# Problems to solve:
a - Decide whether each statement agrees with the thread about Philippine tarantulas. Answer yes or no and quote the words that settle it: (i) The first poster keeps 24 tarantulas. (ii) The first poster moved to Canada about ten years ago. (iii) The second poster lives in Mindanao.
b - Repeat word for word the part of the thread about Philippine tarantulas from "hi kababayan..im paul, im" to "grayzone (Oct 24, 2011)".
c - Answer these questions about the thread about Philippine tarantulas:
(i) Which island is the Orphnaecus sp. "Blue" from?
(ii) When does the first poster plan to visit the Philippines?
(iii) What name does the second poster give?

# Selected text:

((

# Info on species of Tarantulas found in the Philippines



## pa3k_87 (Oct 23, 2011)

Hello!

I grew up in the Philippines and migrated to Canada like 5 years ago. Over a year ago, I got hooked into keeping Ts and now I have 24 in total. Growing up in the Philippines, I never realized we have some Ts there also. I always know we have a lot of huge spiders there, but I've never seen a tarantula. A couple of months ago, I bought a Selenobrachys philippinus from Tarantula Canada, and that got me craving for more info on tarantulas found in the Philippines. Unfortunately, I couldnt really find a lot of info online. I just wonder if you guys know any more species, where they are found in the Philippines, and probably their care. I just noticed another addition to the price list for Tarantula Canada, the Orphnaecus sp. "Blue" Panay. This T was from the same island I grew up in!

Hopefully, I'll get to observe some Ts in their natural habitat when I visit the Philippines December, next year.

Thanks!  :biggrin:


----------



## globeswitch143 (Oct 24, 2011)

hi kababayan..im paul, im currently living in mindanao..i assume you understand tagalog, so here's a link on our local petfinder with a topic about t's in our motherland { http://philippinepetfinder.com/foru...t=170343&sid=977934216d13d44bc03645bca83ecce5 } hope this helps.. if your from panay, ti, intindihan mo ni, mau kpa da damu access sa mga tarantula, kmi tana di, kung wala dako nga kwarta, wala man tarantula eh..hehehe.. halong


----------



## grayzone (Oct 24, 2011)

))

# Provided data:
((

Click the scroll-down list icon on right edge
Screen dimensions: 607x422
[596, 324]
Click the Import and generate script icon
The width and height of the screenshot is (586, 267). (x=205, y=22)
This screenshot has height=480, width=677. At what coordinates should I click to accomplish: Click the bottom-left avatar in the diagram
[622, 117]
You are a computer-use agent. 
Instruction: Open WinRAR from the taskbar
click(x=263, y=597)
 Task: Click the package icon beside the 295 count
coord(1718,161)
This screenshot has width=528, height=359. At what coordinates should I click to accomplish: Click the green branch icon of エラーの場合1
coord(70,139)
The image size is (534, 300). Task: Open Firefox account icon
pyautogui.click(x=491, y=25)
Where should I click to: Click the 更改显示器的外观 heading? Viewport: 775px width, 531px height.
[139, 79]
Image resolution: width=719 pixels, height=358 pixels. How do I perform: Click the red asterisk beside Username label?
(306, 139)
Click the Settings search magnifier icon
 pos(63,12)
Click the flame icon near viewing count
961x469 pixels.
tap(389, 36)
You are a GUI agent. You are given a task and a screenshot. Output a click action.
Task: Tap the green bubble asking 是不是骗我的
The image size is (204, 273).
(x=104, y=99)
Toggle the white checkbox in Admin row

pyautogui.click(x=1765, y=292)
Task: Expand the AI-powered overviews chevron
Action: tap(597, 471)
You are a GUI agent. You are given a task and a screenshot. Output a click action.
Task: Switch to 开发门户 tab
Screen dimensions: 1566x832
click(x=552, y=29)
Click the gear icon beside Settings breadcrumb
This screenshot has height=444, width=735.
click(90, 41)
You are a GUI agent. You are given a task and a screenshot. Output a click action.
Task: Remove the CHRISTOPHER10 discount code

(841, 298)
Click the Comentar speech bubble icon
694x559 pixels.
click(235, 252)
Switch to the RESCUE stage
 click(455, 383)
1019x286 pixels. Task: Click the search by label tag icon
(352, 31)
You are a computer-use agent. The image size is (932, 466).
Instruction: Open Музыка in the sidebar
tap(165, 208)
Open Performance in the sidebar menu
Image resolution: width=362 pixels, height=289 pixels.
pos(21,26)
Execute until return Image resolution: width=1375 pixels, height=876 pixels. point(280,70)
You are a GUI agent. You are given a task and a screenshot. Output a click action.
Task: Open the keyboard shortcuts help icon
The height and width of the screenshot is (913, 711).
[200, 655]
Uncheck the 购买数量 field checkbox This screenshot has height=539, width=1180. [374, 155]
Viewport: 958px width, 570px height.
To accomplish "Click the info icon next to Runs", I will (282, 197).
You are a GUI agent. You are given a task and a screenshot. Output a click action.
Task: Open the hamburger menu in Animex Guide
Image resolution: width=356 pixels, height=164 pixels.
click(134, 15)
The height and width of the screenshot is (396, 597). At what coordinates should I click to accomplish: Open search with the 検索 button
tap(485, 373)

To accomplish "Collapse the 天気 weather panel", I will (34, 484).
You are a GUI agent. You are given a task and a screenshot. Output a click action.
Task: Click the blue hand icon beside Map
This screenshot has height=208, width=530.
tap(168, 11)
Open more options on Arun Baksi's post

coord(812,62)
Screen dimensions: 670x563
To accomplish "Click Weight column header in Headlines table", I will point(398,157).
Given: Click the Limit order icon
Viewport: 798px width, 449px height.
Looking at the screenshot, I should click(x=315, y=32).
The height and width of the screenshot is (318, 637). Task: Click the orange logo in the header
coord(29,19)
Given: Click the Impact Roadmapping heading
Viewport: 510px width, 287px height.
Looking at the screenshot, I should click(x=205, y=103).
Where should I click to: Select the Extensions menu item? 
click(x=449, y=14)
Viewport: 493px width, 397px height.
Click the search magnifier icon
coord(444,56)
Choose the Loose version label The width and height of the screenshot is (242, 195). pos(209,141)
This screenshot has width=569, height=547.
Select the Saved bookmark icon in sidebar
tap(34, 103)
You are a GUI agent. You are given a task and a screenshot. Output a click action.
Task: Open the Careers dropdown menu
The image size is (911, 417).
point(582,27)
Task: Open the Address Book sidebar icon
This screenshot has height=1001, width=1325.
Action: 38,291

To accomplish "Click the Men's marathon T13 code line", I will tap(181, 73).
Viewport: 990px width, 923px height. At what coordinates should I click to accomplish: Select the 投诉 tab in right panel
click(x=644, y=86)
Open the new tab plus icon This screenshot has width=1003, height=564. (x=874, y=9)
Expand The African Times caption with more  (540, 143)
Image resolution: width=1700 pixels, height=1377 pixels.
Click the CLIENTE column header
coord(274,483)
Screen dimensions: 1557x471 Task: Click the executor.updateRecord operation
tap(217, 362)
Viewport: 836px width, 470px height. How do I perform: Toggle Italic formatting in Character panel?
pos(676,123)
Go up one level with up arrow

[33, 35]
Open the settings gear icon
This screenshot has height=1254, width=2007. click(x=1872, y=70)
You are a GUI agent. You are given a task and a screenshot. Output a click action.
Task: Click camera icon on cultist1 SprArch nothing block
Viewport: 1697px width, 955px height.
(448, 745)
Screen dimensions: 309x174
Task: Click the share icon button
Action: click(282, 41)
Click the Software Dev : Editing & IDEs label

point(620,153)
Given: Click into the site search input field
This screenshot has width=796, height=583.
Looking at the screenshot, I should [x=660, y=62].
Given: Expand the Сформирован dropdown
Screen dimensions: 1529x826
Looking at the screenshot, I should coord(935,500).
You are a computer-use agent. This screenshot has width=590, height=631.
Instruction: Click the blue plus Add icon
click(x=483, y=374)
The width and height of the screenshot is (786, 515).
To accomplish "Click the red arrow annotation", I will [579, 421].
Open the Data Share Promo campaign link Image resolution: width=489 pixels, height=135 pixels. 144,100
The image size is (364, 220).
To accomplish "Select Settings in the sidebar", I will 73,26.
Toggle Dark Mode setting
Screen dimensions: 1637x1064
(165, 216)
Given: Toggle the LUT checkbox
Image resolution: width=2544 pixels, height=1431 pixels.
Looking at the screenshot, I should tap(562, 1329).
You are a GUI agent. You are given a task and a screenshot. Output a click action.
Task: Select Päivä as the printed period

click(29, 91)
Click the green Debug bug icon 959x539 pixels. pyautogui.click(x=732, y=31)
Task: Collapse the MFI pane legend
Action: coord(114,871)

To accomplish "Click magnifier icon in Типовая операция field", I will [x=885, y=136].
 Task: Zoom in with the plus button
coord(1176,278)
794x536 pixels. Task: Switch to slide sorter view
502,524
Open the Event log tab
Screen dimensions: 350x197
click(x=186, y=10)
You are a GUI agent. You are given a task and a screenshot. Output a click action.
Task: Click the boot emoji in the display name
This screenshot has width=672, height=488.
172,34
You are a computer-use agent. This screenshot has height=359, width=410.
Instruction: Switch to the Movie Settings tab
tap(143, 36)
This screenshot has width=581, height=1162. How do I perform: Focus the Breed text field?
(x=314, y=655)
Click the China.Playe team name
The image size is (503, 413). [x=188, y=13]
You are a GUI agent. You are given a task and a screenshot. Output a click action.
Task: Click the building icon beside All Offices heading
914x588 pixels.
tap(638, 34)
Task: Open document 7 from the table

))

# Answer list:
a -
(i) Yes: "now I have 24 in total"
(ii) No: "migrated to Canada like 5 years ago"
(iii) Yes: "im currently living in mindanao"

b -
hi kababayan..im paul, im currently living in mindanao..i assume you understand tagalog, so here's a link on our local petfinder with a topic about t's in our motherland { http://philippinepetfinder.com/foru...t=170343&sid=977934216d13d44bc03645bca83ecce5 } hope this helps.. if your from panay, ti, intindihan mo ni, mau kpa da damu access sa mga tarantula, kmi tana di, kung wala dako nga kwarta, wala man tarantula eh..hehehe.. halong


----------



## grayzone (Oct 24, 2011)

c -
(i) Panay
(ii) December, next year
(iii) Paul